- **REQUIREMENTS**
• a. From the code in the HashMap text, list every local variable declared inside the main method.
• b. Write out the portion of the HashMap text between "Look at the following" and "value is stored)", inclusive.
• c. Answer these questions using the HashMap text. Put each on its own line:
(i) Since which Java version has ConcurrentHashMap existed?
(ii) Why is the HashTable implementation very slow?
(iii) What output does the program print?

The worst case scenario is when 2 threads put a data at the same time and the 2 put() calls resize the Map at the same time. Since both threads modify the linked lists at the same time, the Map might end up with an inner-loop in one of its linked lists. If you tries to get a data in the list with an inner loop, the get() will never end.
The HashTable implementation is a thread safe implementation that prevents from this situation. But, since all the CRUD methods are synchronized this implementation is very slow. For example, if thread 1 calls get(key1), thread 2 calls get(key2) and thread 3 calls get(key3), only one thread at a time will be able to get its value whereas the 3 of them could access the data at the same time.
A smarter implementation of a thread safe HashMap exists since JAVA 5: theConcurrentHashMap. Only the buckets are synchronized so multiples threads can get(), remove() or put() data at the same time if it doesn’t imply accessing the same bucket or resizing the inner array. It’s better to use this implementation in a multithreaded application.

Key immutability

Why Strings and Integers are a good implementation of keys for HashMap? Mostly because they areimmutable! If you choose to create your own Key class and don’t make it immutable, you might lose data inside the HashMap.
Look at the following use case:
  • You have a key that has an inner value “1”
  • You put an object in the HashMap with this key
  • The HashMap generates a hash from the hashcode of the Key (so from “1”)
  • The Map  stores this hash in the newly created Entry
  • You modify the inner value of the key to “2”
  • The hash value of the key is modified but the HashMap doesn’t know it (because the old hash value is stored)
  • You try to get your object with your modified key
  • The map computes the new hash of your key (so from “2”) to find in which linked list (bucket) the entry is
    • Case 1: Since you modified your key, the map tries to find the entry in the wrong bucket and doesn’t find it
    •  Case 2: Luckily, the modified key generates the same bucket as the old key. The map then iterates through the linked list to find the entry with the same key. But to find the key,the map first compares the hash values and then calls the equals() comparison. Since your modified key doesn’t have the same hash as the old hash value (stored in the entry), the map won’t find the entry in the linked-list.
Here is a concrete example in Java. I put 2 key-value pairs in my Map, I modify the first key and then try to get the 2 values. Only the second value is returned from the map, the first value is “lost” in the HashMap:
public class MutableKeyTest {

 public static void main(String[] args) {

  class MyKey {
   Integer i;

   public void setI(Integer i) {
    this.i = i;
   }

   public MyKey(Integer i) {
    this.i = i;
   }

   @Override
   public int hashCode() {
    return i;
   }

   @Override
   public boolean equals(Object obj) {
    if (obj instanceof MyKey) {
     return i.equals(((MyKey) obj).i);
    } else
     return false;
   }

  }

  Map<MyKey, String> myMap = new HashMap<>();
  MyKey key1 = new MyKey(1);
  MyKey key2 = new MyKey(2);

  myMap.put(key1, "test " + 1);
  myMap.put(key2, "test " + 2);

  // modifying key1
  key1.setI(3);

  String test1 = myMap.get(key1);
  String test2 = myMap.get(key2);

  System.out.println("test1= " + test1 + " test2=" + test2);

 }

}

The output is: “test1= null test2=test 2”. As expected, the Map wasn’t able to retrieve the string 1 with the modified key 1.

- **RECORDED DATA**
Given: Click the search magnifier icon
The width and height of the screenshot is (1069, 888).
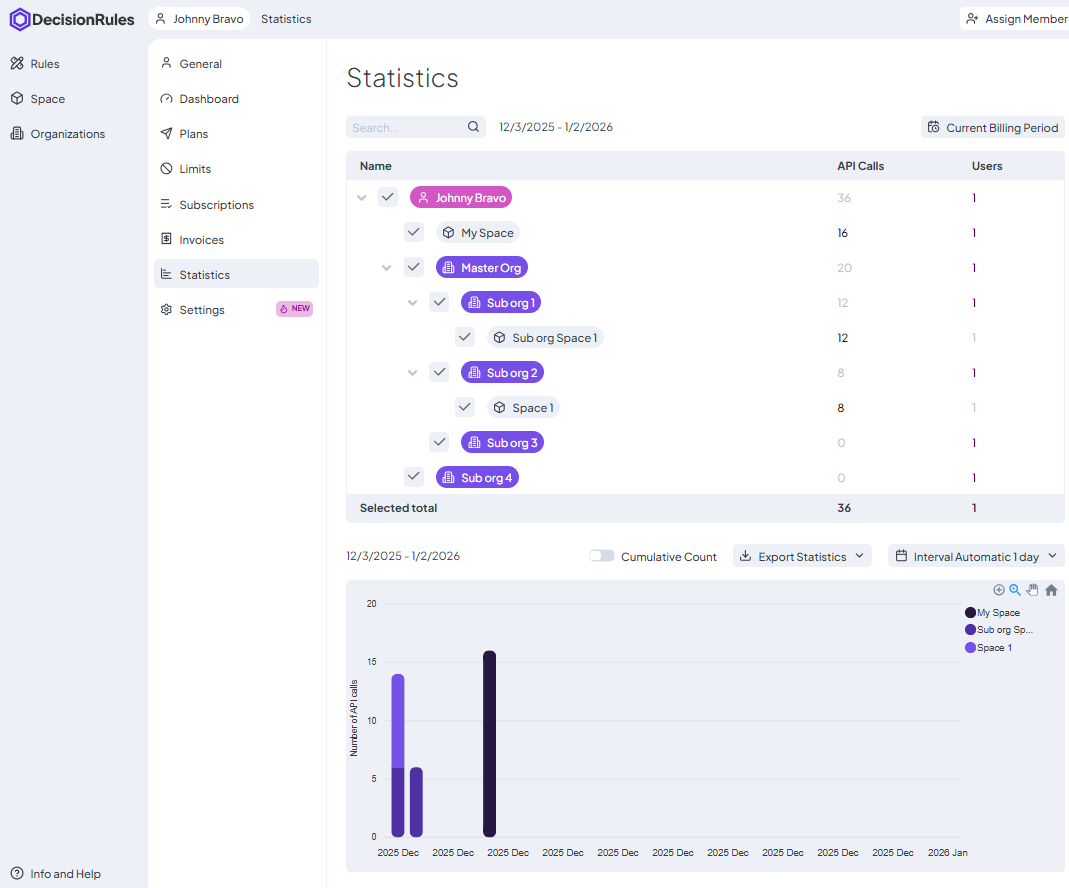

- **SET OF ANSWERS**
• a.
myMap
key1
key2
test1
test2

• b.
Look at the following use case:
  • You have a key that has an inner value “1”
  • You put an object in the HashMap with this key
  • The HashMap generates a hash from the hashcode of the Key (so from “1”)
  • The Map  stores this hash in the newly created Entry
  • You modify the inner value of the key to “2”
  • The hash value of the key is modified but the HashMap doesn’t know it (because the old hash value is stored)

• c.
(i) JAVA 5
(ii) All of its CRUD methods are synchronized.
(iii) "test1= null test2=test 2"